▶
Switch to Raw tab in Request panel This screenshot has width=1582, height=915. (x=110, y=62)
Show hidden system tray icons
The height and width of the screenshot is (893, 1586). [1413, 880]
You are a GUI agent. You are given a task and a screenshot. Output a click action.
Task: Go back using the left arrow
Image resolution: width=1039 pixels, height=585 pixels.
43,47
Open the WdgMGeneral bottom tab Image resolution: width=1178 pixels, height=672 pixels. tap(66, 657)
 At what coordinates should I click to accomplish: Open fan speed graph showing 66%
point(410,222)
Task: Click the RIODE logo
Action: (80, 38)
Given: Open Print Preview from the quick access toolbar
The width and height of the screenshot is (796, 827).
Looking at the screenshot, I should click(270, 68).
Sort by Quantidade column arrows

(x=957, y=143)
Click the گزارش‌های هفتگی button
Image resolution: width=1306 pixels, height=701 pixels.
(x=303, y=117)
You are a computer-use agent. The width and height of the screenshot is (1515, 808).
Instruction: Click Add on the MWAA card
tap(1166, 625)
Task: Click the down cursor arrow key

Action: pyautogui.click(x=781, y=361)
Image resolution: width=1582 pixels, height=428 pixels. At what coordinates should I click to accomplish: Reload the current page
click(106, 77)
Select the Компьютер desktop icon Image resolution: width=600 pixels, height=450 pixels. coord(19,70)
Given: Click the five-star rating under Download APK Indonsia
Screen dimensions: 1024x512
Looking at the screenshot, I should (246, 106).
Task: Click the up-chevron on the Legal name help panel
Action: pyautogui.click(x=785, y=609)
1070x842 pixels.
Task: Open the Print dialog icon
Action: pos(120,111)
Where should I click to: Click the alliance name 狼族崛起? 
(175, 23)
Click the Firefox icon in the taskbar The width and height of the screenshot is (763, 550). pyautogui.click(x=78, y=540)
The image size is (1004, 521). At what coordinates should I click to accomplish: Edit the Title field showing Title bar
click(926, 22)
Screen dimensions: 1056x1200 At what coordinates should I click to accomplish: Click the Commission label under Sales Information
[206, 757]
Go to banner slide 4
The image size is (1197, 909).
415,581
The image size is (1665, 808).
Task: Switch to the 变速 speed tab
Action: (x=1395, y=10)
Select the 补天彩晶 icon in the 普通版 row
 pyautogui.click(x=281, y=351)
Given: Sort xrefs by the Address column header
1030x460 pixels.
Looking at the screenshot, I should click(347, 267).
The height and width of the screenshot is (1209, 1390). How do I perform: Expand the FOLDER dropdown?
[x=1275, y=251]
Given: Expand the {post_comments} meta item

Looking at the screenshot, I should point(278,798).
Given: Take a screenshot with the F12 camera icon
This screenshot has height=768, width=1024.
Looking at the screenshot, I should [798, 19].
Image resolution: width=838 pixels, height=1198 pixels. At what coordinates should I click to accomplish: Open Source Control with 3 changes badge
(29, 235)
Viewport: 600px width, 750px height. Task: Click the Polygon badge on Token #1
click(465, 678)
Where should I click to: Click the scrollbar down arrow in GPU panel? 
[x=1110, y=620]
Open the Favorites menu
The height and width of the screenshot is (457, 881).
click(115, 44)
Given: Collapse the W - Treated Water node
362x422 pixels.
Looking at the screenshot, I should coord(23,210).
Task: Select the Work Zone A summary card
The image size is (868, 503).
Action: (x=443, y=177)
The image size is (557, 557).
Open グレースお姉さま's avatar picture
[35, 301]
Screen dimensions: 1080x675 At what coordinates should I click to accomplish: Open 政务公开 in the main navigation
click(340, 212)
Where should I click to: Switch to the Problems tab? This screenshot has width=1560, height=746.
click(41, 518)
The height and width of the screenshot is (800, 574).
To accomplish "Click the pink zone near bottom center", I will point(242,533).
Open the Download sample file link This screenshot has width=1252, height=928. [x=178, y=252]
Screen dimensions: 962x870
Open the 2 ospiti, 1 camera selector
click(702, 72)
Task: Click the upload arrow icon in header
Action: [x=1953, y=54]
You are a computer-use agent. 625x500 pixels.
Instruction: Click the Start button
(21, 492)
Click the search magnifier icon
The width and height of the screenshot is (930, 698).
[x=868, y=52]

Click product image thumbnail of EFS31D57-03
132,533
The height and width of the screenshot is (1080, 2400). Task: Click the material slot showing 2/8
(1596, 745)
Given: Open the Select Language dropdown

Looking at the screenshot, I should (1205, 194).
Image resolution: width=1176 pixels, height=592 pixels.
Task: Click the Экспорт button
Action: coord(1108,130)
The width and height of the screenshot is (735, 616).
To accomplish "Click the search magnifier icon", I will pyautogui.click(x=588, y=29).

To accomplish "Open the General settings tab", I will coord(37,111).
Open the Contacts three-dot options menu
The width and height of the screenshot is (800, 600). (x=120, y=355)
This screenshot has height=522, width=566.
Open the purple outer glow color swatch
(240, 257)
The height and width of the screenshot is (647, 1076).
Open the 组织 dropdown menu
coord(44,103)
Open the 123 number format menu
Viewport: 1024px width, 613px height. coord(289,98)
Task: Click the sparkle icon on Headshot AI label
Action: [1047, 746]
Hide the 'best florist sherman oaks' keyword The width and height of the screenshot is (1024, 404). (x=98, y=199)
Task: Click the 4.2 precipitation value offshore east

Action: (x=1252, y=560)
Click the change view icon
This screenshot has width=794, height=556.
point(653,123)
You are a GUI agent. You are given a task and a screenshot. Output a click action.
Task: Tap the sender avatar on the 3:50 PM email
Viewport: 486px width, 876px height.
◀
Within the data above, the lines from the one with "The height and width of the screenshot is (647, 1076)." to the one with "Hide the 'best" must be repeated exactly; no other line belongs in the answer.

### Exercise response
The height and width of the screenshot is (647, 1076).
Open the 组织 dropdown menu
coord(44,103)
Open the 123 number format menu
Viewport: 1024px width, 613px height. coord(289,98)
Task: Click the sparkle icon on Headshot AI label
Action: [1047, 746]
Hide the 'best florist sherman oaks' keyword The width and height of the screenshot is (1024, 404). (x=98, y=199)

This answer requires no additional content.